Ran into this problem a couple of months ago, when we saw some strange dates in production. So I dug into the Java library sources (thank you Sun for providing those!) and found that Date objects aren't always "normalized". Rather, sometimes a "denormalized" value is stored which is later (lazily) normalized. The normalized value isn't properly synchronized with regards to the Java memory model however, which means that sometimes you can get weir (and incorrect!) results.
To illustrate the problem, I've created a small program. It does the following:
- It creates a Date object and sets it to certain values
- Schedules multiple Runnable's which examine the value of the object on a threadpool
Everything looks fine and dandy, right? The object isn't changed (apparently) after being handed of to the threadpool, yet sometimes wrong answers still appear (it takes around ~30 min on my laptop for such an event). So what are the lessons here?

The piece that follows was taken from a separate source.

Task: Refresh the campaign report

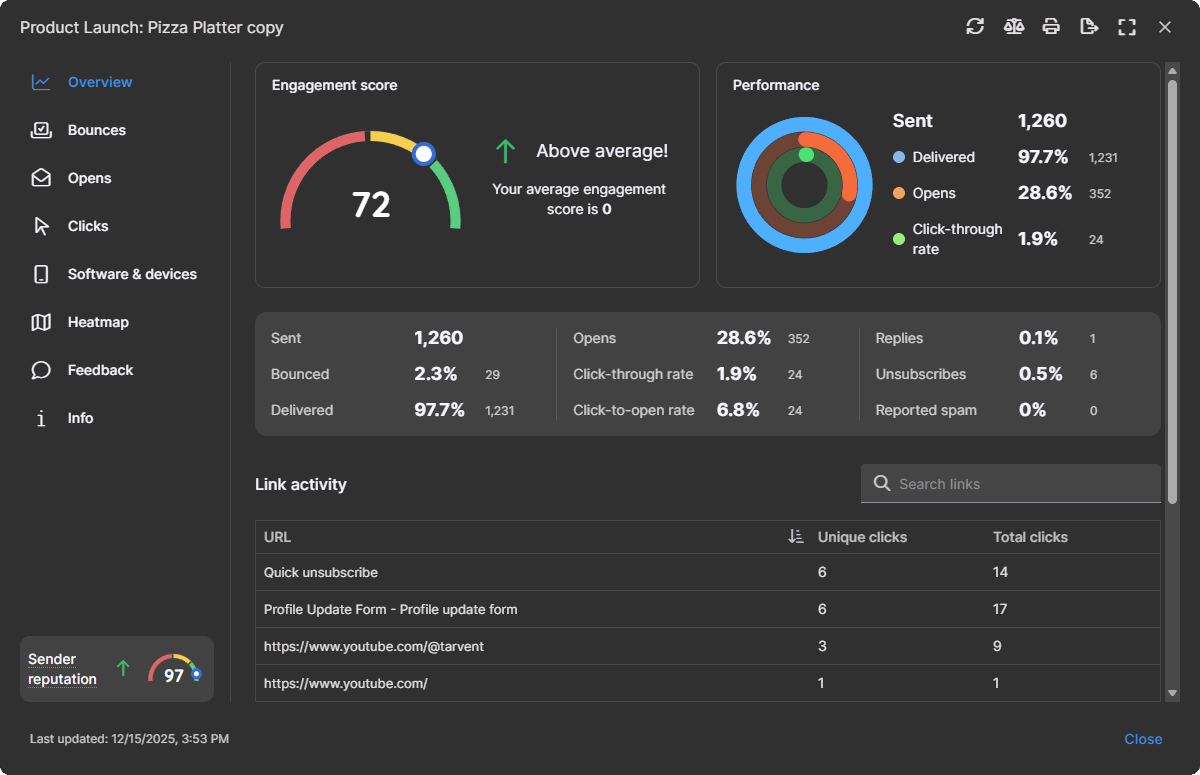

- Get your API right! If the user doesn't seem to be doing writing, don't do writing!
- You can still do lazy initialization (if you really want to), but be sure to make it thread-correct (volatile, synchronized, etc) or at least document it (even though nobody reads the documentation)
- Source code FTW! I couldn't have debugged this without source code. Ok, maybe I could (decompiling class files is not that hard), but probably I wouldn't have bothered.
- Finally, the solution (hack) in this particular situation is to call
getTime()
after setting the values, which preemptively normalizes the internal representation. Of course the proper solution would be to pass around truly immutable objects (like timestamps or value objects from Joda Time).